*** Opening of Source records ***
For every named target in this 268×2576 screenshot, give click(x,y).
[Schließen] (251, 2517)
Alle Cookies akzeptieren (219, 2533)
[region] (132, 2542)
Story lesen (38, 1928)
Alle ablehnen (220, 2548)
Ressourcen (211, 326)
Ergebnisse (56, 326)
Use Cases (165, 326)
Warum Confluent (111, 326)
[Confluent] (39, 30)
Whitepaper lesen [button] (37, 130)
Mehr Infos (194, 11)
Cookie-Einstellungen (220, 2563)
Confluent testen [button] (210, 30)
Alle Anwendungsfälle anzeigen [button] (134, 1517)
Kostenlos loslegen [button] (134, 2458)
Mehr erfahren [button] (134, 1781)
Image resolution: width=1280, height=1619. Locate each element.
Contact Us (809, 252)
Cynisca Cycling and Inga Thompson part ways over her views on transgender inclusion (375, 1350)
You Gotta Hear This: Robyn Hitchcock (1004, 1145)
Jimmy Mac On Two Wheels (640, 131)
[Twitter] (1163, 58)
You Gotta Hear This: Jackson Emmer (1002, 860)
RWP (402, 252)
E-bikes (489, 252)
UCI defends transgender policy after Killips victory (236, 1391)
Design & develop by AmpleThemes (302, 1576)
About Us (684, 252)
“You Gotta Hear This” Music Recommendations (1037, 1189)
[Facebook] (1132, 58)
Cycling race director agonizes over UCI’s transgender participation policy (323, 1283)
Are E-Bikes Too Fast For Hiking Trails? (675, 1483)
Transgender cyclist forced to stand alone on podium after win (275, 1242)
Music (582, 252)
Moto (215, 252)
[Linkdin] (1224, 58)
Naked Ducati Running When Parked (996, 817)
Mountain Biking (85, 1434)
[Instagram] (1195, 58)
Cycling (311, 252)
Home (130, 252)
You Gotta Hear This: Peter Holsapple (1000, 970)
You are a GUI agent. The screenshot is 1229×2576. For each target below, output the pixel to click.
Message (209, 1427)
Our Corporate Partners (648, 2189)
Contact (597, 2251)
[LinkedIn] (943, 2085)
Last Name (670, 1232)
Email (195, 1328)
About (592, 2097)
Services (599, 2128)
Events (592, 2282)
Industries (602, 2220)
*** Close of Source records ***
* _What is being asked_
Set down all the entries again, word for word.

* _Reply to the task_
For every named target in this 268×2576 screenshot, give click(x,y).
[Schließen] (251, 2517)
Alle Cookies akzeptieren (219, 2533)
[region] (132, 2542)
Story lesen (38, 1928)
Alle ablehnen (220, 2548)
Ressourcen (211, 326)
Ergebnisse (56, 326)
Use Cases (165, 326)
Warum Confluent (111, 326)
[Confluent] (39, 30)
Whitepaper lesen [button] (37, 130)
Mehr Infos (194, 11)
Cookie-Einstellungen (220, 2563)
Confluent testen [button] (210, 30)
Alle Anwendungsfälle anzeigen [button] (134, 1517)
Kostenlos loslegen [button] (134, 2458)
Mehr erfahren [button] (134, 1781)
Image resolution: width=1280, height=1619. Locate each element.
Contact Us (809, 252)
Cynisca Cycling and Inga Thompson part ways over her views on transgender inclusion (375, 1350)
You Gotta Hear This: Robyn Hitchcock (1004, 1145)
Jimmy Mac On Two Wheels (640, 131)
[Twitter] (1163, 58)
You Gotta Hear This: Jackson Emmer (1002, 860)
RWP (402, 252)
E-bikes (489, 252)
UCI defends transgender policy after Killips victory (236, 1391)
Design & develop by AmpleThemes (302, 1576)
About Us (684, 252)
“You Gotta Hear This” Music Recommendations (1037, 1189)
[Facebook] (1132, 58)
Cycling race director agonizes over UCI’s transgender participation policy (323, 1283)
Are E-Bikes Too Fast For Hiking Trails? (675, 1483)
Transgender cyclist forced to stand alone on podium after win (275, 1242)
Music (582, 252)
Moto (215, 252)
[Linkdin] (1224, 58)
Naked Ducati Running When Parked (996, 817)
Mountain Biking (85, 1434)
[Instagram] (1195, 58)
Cycling (311, 252)
Home (130, 252)
You Gotta Hear This: Peter Holsapple (1000, 970)
You are a GUI agent. The screenshot is 1229×2576. For each target below, output the pixel to click.
Message (209, 1427)
Our Corporate Partners (648, 2189)
Contact (597, 2251)
[LinkedIn] (943, 2085)
Last Name (670, 1232)
Email (195, 1328)
About (592, 2097)
Services (599, 2128)
Events (592, 2282)
Industries (602, 2220)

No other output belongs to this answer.